How do you address ethical issues in your use of data and technology?

Ethics in AI is a very important topic for us and has a lot of aspects. To the extent that the data science community in Elsevier is concerned, some of the most important aspects pertain to the ways we are actually using the models to work with the experts, but also with identifying different kinds of biases that can actually be present in the training of such models. We work hard and with very big entities like Stanford and Google Brain to understand the best way to approach the problems arising from applying advanced AI in the modern world. We ask questions like, ‘Are we missing legal frameworks or policies that frame the risks arising from such publications?’

Tell us about the role of the data scientist in a company?

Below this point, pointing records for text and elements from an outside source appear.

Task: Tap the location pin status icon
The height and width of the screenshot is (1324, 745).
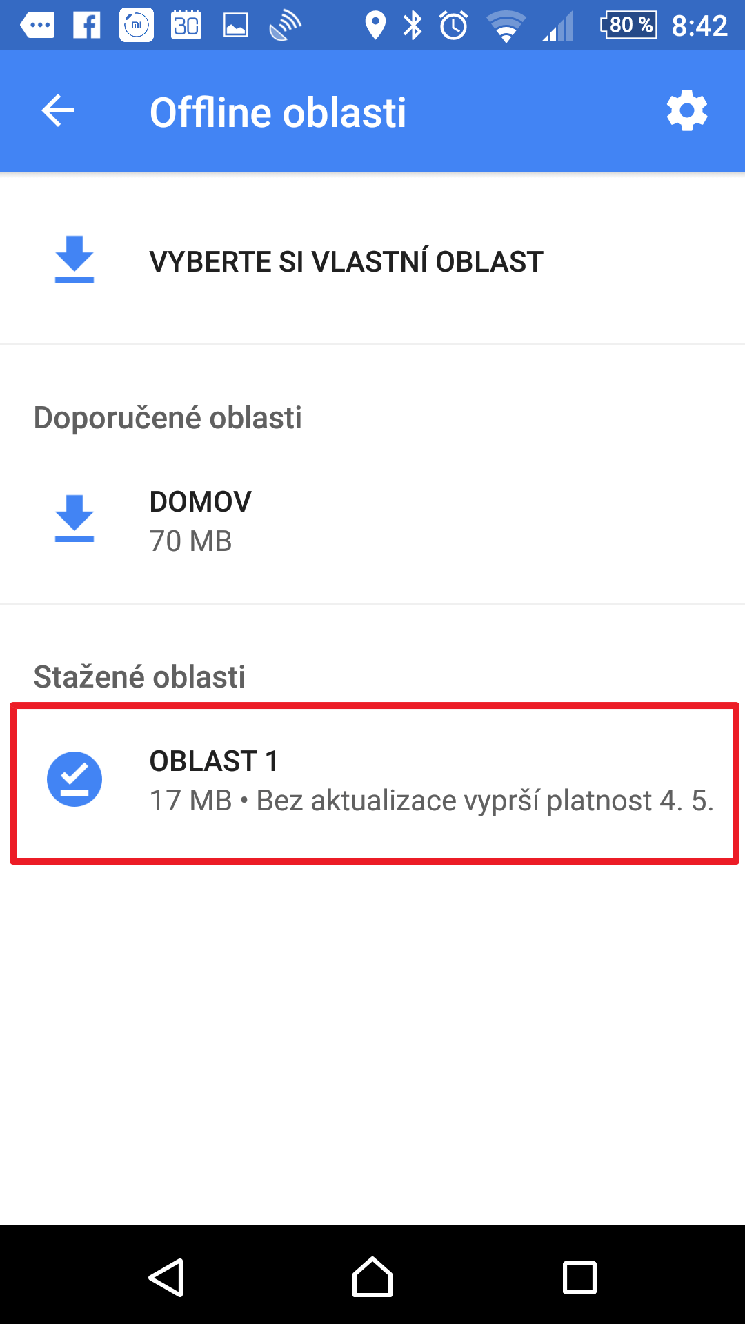Action: pyautogui.click(x=375, y=26)
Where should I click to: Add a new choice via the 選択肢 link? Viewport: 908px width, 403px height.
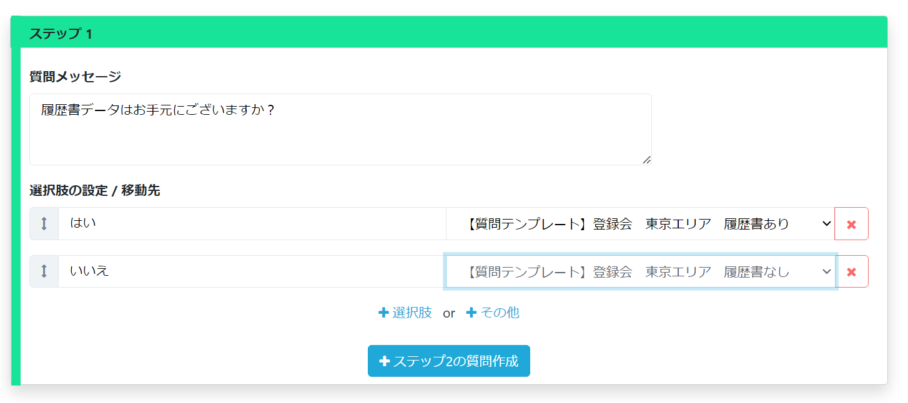tap(412, 313)
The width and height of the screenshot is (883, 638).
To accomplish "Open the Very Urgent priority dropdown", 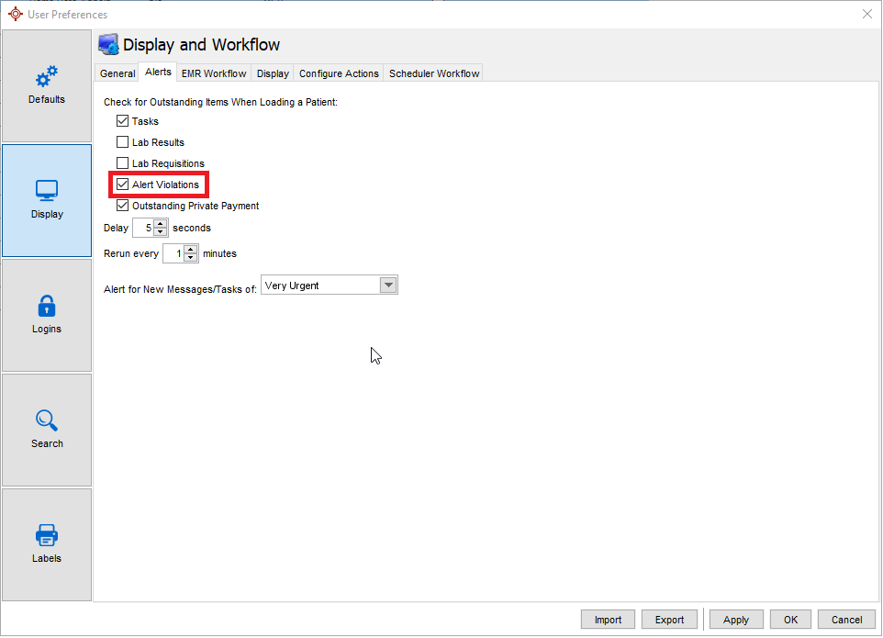I will tap(388, 285).
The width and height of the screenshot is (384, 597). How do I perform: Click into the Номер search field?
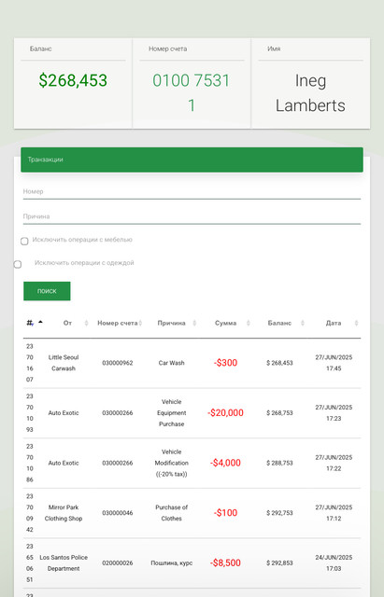point(192,192)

In the last 10 to 15 years, data scientist has become much more common. The modern data scientist needs to have an amalgamation of skills that span from software development to a very good understanding of advanced analytics and machine learning techniques. Today’s data scientists need to be able to tackle end-to-end processing of data, understand business requirements and understand how we translate those requirements into solutions. They need to be able to find the best AI or machine learning solutions for a problem. By and large, in computer science, the biggest problem is how do I map any of my business requests onto one of the very well-known algorithms or solutions because if I manage to do that, I will probably have a good way of addressing that problem. A data scientist needs these skills to be able to cope with the complexities of data, the volume of data and more and more complex business use cases.

How important is the variety of data sources, including third party sources?

This is extremely important. If we take scientific publications, Elsevier is of course the largest scientific publisher in this world. However, researchers can’t neglect other types of content such as patents, clinical trials, raw data, white papers, technical reports or even preprints of publications. Putting all these together and integrating this knowledge gives researchers a much better view into the state of play of the different areas, what are the top methods, what are the most impactful algorithms and what are the most important protocols currently used. So, you need to have a spherical picture to offer to your users. A lot of other publishers trust Elsevier with their content to process and put together their scientific information with metadata of their publications into their platforms. In that regard, you could say Elsevier is the World Bank of metadata and scientific information.

Elsevier and LexisNexis are both part of the RELX Group.